Si algo han conseguido los pulmones mecánicos, los riñones artificiales, los estimuladores cardiacos y tantos otros sofisticados aparatos de la tecnología médica moderna, es impedir, en un buen número de casos, esa muerte propia, individual, de que habla Rilke. Si no hay cura posible, esos aparatos sólo consiguen poner al paciente y a sus familiares bajo el peso de una larga y costosa –en todos sentidos– agonía. Pocos rostros más siniestros de nuestro capitalismo salvaje que ese que medra con el dolor de los enfermos terminales.

¿Por qué esperar a que la tecnología médica prolongue una vida que ya no quiere ser vivida? En los años ochenta, el escritor Arthur Koestler fundó en Londres una Sociedad de Eutanasia Voluntaria, dedicada a dar apoyo a quienes decidieran abreviar su agonía. Sus argumentos parecen irrefutables: crear una opinión pública favorable a la idea de que un adulto con una enfermedad grave o incurable tenga el derecho legal de recurrir a una muerte digna y sin dolor, si tal es su deseo expreso.

Habría que reconocer que nuestra especie padece (aparte de otras insuficiencias obvias) dos graves desventajas biológicas, que además le son impuestas al entrar y al salir del mundo. Los animales paren sin dolor o con un mínimo de incomodidad. Pero por alguna rareza de la evolución, el feto humano es demasiado grande para el canal natal, y su azaroso paso a través de éste significa una prolongada y dolorosa tarea para la madre y (presumiblemente) una experiencia traumática para el recién nacido. De ahí que necesitemos parteras para ayudarnos a nacer.

Una situación similar se produce en la puerta de salida. Los animales en general –a menos que se destruyan entre ellos o los destruyamos nosotros– mueren pacíficamente, sin grandes problemas. No sé de ningún etólogo, naturalista o explorador que haya descrito otra cosa. La conclusión es irremediable: necesitamos parteras, también, para ayudarnos a des-nacer o, al menos, la seguridad de que tal ayuda está a nuestra disposición. La eutanasia, como la obstetricia, es un correctivo natural –y humano– a una desventaja biológica. El propio Koestler se suicidó en su departamento de Londres al lado de su joven esposa, que decidió acompañarlo en su último viaje. La sirvienta encontró a los Koestler al día siguiente en el estudio del departamento, muy tiesitos y helados, una al lado del otro, tomados de la mano, con una jarra de té envenenado en la mesa de centro. Hasta el perrito que vivía con ellos estaba muerto por ahí. Todo muy inglés e incluso –por la carta que dejó el escritor– muy religioso, ya que era creyente y suponía una vida después de la muerte.
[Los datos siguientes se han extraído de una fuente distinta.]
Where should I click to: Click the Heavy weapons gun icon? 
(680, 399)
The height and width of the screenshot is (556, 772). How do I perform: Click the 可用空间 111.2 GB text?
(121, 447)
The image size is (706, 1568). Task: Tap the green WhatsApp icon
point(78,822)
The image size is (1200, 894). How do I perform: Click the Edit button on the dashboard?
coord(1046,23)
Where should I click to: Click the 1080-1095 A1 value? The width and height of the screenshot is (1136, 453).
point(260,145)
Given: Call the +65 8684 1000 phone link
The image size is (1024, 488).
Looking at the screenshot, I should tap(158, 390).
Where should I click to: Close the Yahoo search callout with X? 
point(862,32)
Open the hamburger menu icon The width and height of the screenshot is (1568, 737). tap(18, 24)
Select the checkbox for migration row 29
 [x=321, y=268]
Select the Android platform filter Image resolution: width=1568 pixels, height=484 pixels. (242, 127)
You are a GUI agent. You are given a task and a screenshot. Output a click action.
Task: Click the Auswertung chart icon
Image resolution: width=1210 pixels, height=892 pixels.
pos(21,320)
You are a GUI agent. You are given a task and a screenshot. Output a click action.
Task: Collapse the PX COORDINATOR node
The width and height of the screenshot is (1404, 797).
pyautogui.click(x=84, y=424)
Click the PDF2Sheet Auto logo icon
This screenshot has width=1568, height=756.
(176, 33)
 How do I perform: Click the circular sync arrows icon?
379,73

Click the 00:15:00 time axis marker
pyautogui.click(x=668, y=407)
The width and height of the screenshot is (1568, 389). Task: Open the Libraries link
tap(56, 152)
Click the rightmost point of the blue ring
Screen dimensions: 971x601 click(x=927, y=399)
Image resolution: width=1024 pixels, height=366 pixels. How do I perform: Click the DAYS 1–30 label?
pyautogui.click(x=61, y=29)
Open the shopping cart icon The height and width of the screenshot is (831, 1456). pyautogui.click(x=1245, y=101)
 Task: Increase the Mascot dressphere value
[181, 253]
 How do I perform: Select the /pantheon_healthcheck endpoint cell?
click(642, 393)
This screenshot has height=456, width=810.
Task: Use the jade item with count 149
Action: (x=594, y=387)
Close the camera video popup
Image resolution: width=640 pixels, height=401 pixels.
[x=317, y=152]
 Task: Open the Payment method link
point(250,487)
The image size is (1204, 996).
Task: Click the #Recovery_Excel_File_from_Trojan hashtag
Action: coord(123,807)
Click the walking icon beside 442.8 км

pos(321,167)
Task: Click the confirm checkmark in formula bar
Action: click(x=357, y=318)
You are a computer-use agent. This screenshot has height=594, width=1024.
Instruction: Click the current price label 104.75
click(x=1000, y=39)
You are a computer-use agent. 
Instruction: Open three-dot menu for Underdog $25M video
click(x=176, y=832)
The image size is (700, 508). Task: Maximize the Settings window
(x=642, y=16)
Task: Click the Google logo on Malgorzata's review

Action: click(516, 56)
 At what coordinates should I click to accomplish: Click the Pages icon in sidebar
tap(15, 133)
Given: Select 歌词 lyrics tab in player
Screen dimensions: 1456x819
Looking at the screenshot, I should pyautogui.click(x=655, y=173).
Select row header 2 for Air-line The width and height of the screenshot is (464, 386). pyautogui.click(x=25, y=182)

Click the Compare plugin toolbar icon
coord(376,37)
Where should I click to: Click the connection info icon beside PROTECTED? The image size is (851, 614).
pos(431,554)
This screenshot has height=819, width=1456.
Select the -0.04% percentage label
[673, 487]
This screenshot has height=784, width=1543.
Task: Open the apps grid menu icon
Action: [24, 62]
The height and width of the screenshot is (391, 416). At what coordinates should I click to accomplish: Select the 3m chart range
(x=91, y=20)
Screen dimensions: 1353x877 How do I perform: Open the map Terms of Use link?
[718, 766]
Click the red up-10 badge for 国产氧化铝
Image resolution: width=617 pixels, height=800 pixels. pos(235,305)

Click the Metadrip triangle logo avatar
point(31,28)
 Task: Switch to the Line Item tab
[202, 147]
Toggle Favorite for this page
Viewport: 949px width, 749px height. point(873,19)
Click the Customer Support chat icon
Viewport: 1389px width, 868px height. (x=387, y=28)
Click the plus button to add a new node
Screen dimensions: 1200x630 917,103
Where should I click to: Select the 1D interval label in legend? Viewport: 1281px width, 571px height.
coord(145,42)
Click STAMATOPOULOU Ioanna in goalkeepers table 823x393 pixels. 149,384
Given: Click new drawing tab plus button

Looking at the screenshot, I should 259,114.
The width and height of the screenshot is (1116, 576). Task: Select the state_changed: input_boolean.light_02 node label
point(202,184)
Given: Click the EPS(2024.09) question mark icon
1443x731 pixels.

¿Por qué no? ¿Por qué tanto miedo a las decisiones individuales que miran más allá de los prejuicios establecidos? ¿Por qué la Iglesia católica rechaza la eutanasia o el aborto en cualquiera de sus formas, e incluso el condón en pleno tiempo del sida, si no es porque el dolor es parte fundamental de su estructura de poder?

A Hemingway –quien también se suicidó– le impresionaba sobremanera que en África, por los caminos de tierra o por los bosques, no hubiera visto un solo elefante muerto. Y no podría decirse que los elefantes entierren a sus muertos. Ah, pero tienen cementerios secretos que ellos mismos ignoran mientras están vivos, y a los que asisten los viejos elefantes cuando se saben gravemente enfermos. Van al lugar (Hemingway cree que lo encuentran por intuición), se echan por tierra y se acompañan unos a otros hasta que llega la muerte. No esperan a encontrarse sin fuerzas, inútiles para moverse. Al contrario. En algún momento simplemente levantan la trompa, lanzan un último bramido de despedida, y se encaminan muy dignamente a su cementerio secreto. Ante la crueldad manifiesta de la Iglesia católica y de la medicina moderna, ¿no suena envidiable esa actitud resignada y natural ante la muerte?